The team from Strathclyde’s Department of Computer and Information Sciences has received the Association for Information Science & Technology (ASIS&T) Best Paper Award for 2019.

The researchers – Professor Ian Ruthven, of the Department of Computer and Information Sciences, Dr Cara Jardine, of the School of Social Work & Social Policy and Professor Steven Buchanan, formerly of Computer and Information Sciences – published their paper in ASIS&T’s journal.

The study explored the ways in which young first‐time mothers express their information and support needs in online forums, with particular reference to the emotional content of their posts.

Professor Ruthven said: “This paper was part of a larger project working to understand the information needs of young first-time mothers. We would like to pay tribute to these young women whose stories and experiences made this study possible.

“We are very grateful to the jury panel, our colleagues at JASIS&T and the kind and constructive reviewers whose input enhanced our work.”

The researchers examined the emotional content of posts to online forums made by young – aged between 14 and 21 – first‐time mothers. They sought to identify the emotions expressed in the posts and how these indicated ‘information poverty’ for the mothers.

Using textual analyses, the researchers classified the emotions expressed in the posts across three main themes:

  • Interaction, involving feelings of isolation, judgement and being pressurised
  • Response, encompassing anger, frustration, depression, happiness, love and excitement
  • Preoccupation, involving worry, self-doubt, confusion and fear

The study showed that many requests for information by young first‐time mothers were motivated by negative emotions.
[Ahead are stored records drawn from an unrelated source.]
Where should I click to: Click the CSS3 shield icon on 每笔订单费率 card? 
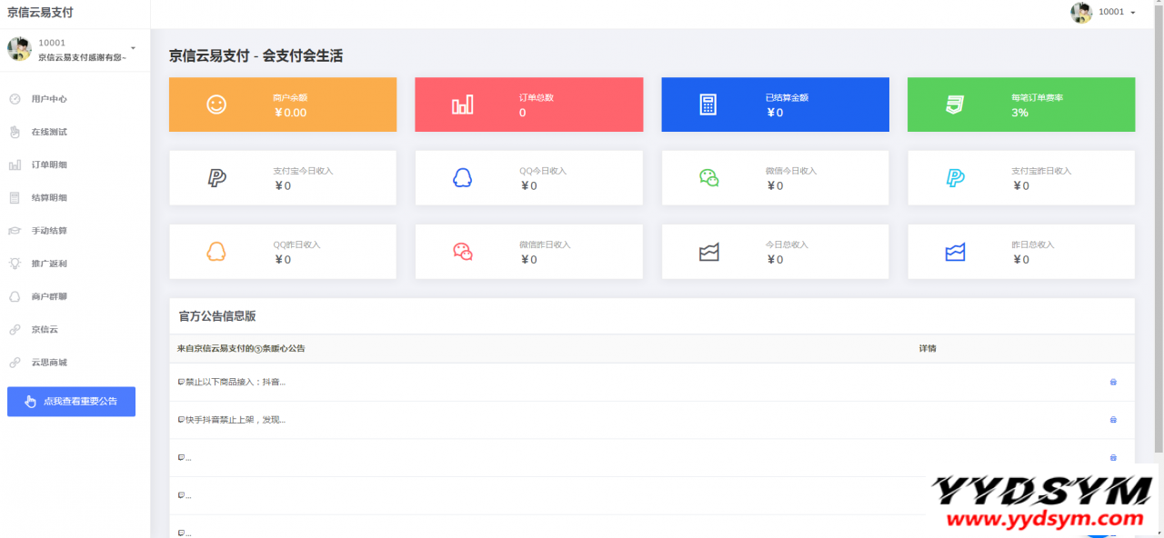click(954, 105)
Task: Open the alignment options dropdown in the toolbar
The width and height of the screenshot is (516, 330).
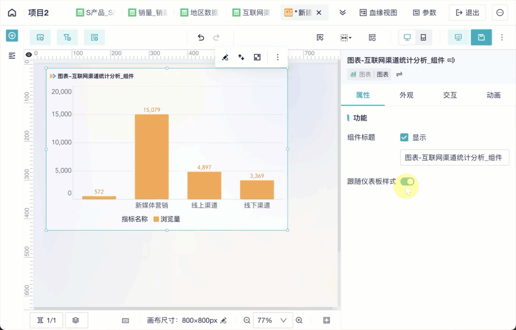Action: pos(346,37)
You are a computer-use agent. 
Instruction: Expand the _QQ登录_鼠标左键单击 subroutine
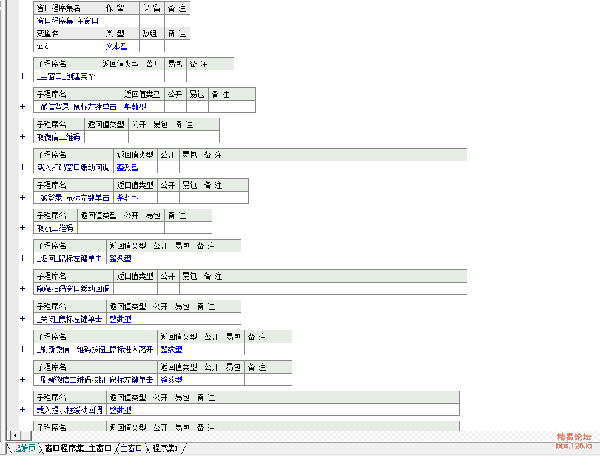tap(22, 198)
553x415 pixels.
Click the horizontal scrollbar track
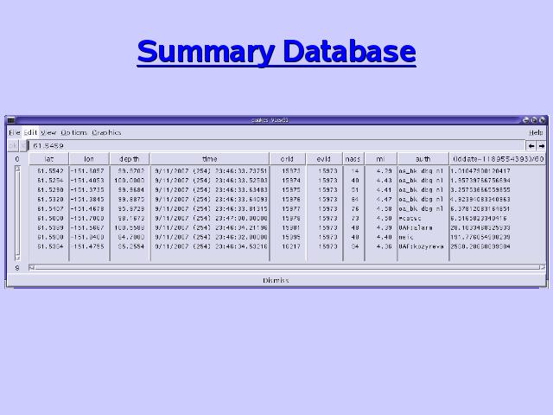click(x=287, y=267)
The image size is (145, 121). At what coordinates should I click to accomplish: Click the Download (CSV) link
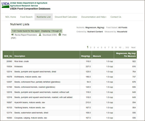pos(50,35)
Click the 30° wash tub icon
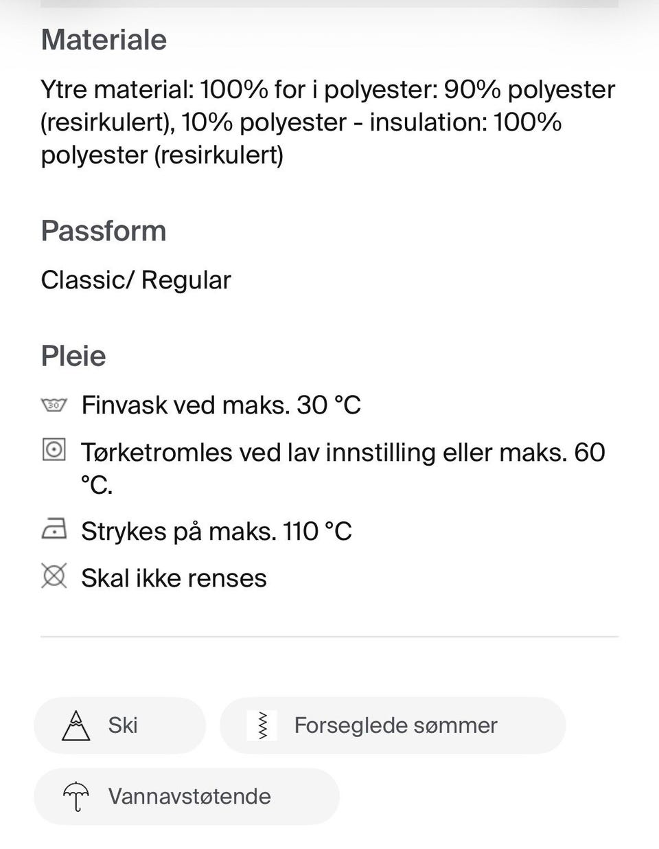The height and width of the screenshot is (849, 659). (x=54, y=405)
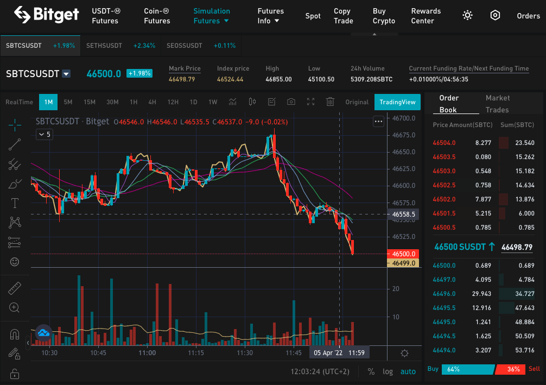This screenshot has width=546, height=385.
Task: Toggle auto scale on price axis
Action: click(408, 372)
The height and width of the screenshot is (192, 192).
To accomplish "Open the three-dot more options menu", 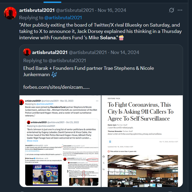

This would have implications for how moderators of online news groups respond to online request for help and for understanding of support for vulnerable young parents.

The paper was selected as the winner based on the criteria of contribution, professional merit; and presentation quality.

Award judges said the research had ‘practical significance for online moderators to respond to…requests to help young first-time mothers’.

They added that the paper presented a ‘very clear outlining of the research questions investigated, detail of methodology provided and thorough discussion and support for findings and their implications in relation to important societal concern’.

The research team will be presented with the award at ASIS&T’s annual meeting in Melbourne in October.